(Exercise aim):
Set out the data from the line with "2021.6. (81, 1020)" up to and including the line with "2013年 (52, 2024)" as a Markdown table. Use a Row column for the row number and a Line column for the line itself, and skip any blank lines.

(Material):
**********
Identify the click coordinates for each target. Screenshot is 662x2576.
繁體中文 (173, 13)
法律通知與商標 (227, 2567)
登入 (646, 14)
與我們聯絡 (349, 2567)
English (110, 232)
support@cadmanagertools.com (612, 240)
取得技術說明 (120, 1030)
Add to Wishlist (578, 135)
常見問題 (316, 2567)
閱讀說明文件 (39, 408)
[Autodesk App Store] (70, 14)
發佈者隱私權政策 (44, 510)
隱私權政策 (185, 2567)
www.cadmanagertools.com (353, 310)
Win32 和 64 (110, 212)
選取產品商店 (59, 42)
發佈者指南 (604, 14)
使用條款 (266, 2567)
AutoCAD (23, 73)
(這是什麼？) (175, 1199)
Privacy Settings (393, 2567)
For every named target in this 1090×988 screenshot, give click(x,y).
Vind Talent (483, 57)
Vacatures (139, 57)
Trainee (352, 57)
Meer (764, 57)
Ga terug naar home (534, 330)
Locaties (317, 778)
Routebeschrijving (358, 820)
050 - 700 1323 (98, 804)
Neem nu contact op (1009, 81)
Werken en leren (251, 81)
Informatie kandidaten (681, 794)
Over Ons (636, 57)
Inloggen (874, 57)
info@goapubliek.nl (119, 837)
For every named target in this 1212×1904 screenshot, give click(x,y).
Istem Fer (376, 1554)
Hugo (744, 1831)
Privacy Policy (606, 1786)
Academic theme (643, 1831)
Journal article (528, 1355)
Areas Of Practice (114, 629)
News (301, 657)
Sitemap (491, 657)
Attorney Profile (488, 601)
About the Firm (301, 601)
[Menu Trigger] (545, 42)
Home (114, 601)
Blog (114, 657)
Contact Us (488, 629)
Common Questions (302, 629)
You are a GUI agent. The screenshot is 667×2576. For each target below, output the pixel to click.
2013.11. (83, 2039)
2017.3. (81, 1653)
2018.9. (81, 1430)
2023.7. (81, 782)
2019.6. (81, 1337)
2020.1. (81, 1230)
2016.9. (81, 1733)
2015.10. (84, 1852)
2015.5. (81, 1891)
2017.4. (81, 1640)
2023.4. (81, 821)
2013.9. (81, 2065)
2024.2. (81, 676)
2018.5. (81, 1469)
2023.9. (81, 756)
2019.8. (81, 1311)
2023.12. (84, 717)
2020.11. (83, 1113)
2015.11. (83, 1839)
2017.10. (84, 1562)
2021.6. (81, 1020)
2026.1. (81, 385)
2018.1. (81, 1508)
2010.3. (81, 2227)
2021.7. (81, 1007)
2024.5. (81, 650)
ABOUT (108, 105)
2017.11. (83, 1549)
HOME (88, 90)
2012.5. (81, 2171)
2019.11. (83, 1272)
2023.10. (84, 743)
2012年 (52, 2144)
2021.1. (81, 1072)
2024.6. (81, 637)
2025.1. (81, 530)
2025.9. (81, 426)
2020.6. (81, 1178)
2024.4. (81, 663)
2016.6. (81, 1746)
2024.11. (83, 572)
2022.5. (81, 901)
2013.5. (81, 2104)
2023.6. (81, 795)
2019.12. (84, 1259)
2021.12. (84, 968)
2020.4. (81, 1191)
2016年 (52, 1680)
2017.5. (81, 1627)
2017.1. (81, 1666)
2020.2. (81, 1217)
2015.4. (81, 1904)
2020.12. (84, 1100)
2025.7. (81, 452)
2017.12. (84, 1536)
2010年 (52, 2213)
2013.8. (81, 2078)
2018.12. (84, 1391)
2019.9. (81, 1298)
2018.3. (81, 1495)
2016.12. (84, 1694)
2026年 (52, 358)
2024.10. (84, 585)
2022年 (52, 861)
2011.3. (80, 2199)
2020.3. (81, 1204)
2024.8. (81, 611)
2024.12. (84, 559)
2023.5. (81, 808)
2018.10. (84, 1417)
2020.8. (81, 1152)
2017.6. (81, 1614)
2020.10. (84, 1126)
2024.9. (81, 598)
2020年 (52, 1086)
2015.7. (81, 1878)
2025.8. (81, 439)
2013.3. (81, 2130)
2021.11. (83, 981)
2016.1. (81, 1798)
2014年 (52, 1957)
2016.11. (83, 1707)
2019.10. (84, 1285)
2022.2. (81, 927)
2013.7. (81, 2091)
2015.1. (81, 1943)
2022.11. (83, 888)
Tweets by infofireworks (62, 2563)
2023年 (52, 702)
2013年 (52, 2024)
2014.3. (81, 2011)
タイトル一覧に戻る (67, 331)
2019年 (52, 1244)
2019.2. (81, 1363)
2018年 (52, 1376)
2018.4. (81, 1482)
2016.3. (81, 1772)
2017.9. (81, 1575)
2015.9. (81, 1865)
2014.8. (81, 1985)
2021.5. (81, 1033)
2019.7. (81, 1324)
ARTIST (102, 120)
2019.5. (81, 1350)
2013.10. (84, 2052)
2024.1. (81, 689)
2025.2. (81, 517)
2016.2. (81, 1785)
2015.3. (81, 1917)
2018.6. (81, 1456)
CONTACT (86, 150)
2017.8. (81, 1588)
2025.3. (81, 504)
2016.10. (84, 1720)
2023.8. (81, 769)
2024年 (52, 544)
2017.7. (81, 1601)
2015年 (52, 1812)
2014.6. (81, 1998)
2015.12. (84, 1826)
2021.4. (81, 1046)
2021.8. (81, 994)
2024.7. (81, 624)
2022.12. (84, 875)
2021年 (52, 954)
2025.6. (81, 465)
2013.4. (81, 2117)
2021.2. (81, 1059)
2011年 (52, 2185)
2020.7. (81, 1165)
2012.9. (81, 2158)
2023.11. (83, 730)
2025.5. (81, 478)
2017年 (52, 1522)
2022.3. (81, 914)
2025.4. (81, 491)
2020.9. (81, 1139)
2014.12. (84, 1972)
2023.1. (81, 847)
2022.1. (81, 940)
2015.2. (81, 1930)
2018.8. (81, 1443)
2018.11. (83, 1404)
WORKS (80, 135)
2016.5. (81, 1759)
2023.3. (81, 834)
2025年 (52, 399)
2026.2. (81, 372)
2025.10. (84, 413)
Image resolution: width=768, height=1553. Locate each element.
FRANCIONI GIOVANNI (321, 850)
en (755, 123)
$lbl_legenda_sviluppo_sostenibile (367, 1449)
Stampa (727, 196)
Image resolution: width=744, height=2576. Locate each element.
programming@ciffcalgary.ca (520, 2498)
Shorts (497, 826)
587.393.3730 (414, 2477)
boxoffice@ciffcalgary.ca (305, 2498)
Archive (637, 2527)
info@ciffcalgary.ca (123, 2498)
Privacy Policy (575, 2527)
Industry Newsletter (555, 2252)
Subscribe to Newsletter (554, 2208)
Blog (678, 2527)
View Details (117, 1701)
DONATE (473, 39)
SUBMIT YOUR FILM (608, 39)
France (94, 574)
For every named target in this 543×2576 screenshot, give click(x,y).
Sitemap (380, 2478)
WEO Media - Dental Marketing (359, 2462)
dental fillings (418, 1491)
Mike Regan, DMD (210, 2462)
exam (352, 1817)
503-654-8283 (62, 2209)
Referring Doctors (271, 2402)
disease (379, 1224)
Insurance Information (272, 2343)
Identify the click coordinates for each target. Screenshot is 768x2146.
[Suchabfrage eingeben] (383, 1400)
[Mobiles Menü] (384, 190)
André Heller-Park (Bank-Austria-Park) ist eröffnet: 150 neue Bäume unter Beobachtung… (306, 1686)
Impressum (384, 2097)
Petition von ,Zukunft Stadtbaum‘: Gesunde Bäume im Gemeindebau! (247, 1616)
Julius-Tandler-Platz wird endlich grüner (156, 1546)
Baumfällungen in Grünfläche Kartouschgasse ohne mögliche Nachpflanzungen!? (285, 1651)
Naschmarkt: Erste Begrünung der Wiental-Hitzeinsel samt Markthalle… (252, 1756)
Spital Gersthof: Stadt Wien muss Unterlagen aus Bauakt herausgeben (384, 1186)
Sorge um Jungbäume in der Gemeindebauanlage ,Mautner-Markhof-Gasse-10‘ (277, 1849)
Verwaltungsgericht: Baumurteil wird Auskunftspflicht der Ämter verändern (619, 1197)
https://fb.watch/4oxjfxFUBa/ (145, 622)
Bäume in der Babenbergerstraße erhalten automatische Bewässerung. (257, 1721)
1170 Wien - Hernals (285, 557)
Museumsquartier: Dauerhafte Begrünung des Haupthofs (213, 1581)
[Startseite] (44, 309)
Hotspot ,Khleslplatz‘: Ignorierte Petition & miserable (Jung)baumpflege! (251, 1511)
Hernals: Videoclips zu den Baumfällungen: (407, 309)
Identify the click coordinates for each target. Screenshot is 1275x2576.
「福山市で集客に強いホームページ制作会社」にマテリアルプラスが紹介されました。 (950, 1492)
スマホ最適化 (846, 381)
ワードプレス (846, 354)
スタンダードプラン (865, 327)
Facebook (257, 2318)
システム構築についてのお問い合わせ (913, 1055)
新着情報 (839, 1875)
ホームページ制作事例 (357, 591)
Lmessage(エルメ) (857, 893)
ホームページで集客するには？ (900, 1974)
**********
(Expected answer):
| Row | Line |
|---|---|
| 1 | 2021.6. (81, 1020) |
| 2 | 2026.1. (81, 385) |
| 3 | 2018.1. (81, 1508) |
| 4 | 2010.3. (81, 2227) |
| 5 | 2021.7. (81, 1007) |
| 6 | 2024.5. (81, 650) |
| 7 | ABOUT (108, 105) |
| 8 | 2017.11. (83, 1549) |
| 9 | HOME (88, 90) |
| 10 | 2012.5. (81, 2171) |
| 11 | 2019.11. (83, 1272) |
| 12 | 2023.10. (84, 743) |
| 13 | 2012年 (52, 2144) |
| 14 | 2021.1. (81, 1072) |
| 15 | 2024.6. (81, 637) |
| 16 | 2025.1. (81, 530) |
| 17 | 2025.9. (81, 426) |
| 18 | 2020.6. (81, 1178) |
| 19 | 2024.4. (81, 663) |
| 20 | 2016.6. (81, 1746) |
| 21 | 2024.11. (83, 572) |
| 22 | 2022.5. (81, 901) |
| 23 | 2013.5. (81, 2104) |
| 24 | 2023.6. (81, 795) |
| 25 | 2019.12. (84, 1259) |
| 26 | 2021.12. (84, 968) |
| 27 | 2020.4. (81, 1191) |
| 28 | 2016年 (52, 1680) |
| 29 | 2017.5. (81, 1627) |
| 30 | 2017.1. (81, 1666) |
| 31 | 2020.2. (81, 1217) |
| 32 | 2015.4. (81, 1904) |
| 33 | 2020.12. (84, 1100) |
| 34 | 2025.7. (81, 452) |
| 35 | 2017.12. (84, 1536) |
| 36 | 2010年 (52, 2213) |
| 37 | 2013.8. (81, 2078) |
| 38 | 2018.12. (84, 1391) |
| 39 | 2019.9. (81, 1298) |
| 40 | 2018.3. (81, 1495) |
| 41 | 2016.12. (84, 1694) |
| 42 | 2026年 (52, 358) |
| 43 | 2024.10. (84, 585) |
| 44 | 2022年 (52, 861) |
| 45 | 2011.3. (80, 2199) |
| 46 | 2020.3. (81, 1204) |
| 47 | 2024.8. (81, 611) |
| 48 | 2024.12. (84, 559) |
| 49 | 2023.5. (81, 808) |
| 50 | 2018.10. (84, 1417) |
| 51 | 2020.8. (81, 1152) |
| 52 | 2017.6. (81, 1614) |
| 53 | 2020.10. (84, 1126) |
| 54 | 2024.9. (81, 598) |
| 55 | 2020年 (52, 1086) |
| 56 | 2015.7. (81, 1878) |
| 57 | 2025.8. (81, 439) |
| 58 | 2013.3. (81, 2130) |
| 59 | 2021.11. (83, 981) |
| 60 | 2016.1. (81, 1798) |
| 61 | 2014年 (52, 1957) |
| 62 | 2016.11. (83, 1707) |
| 63 | 2019.10. (84, 1285) |
| 64 | 2022.2. (81, 927) |
| 65 | 2013.7. (81, 2091) |
| 66 | 2015.1. (81, 1943) |
| 67 | 2022.11. (83, 888) |
| 68 | Tweets by infofireworks (62, 2563) |
| 69 | 2023年 (52, 702) |
| 70 | 2013年 (52, 2024) |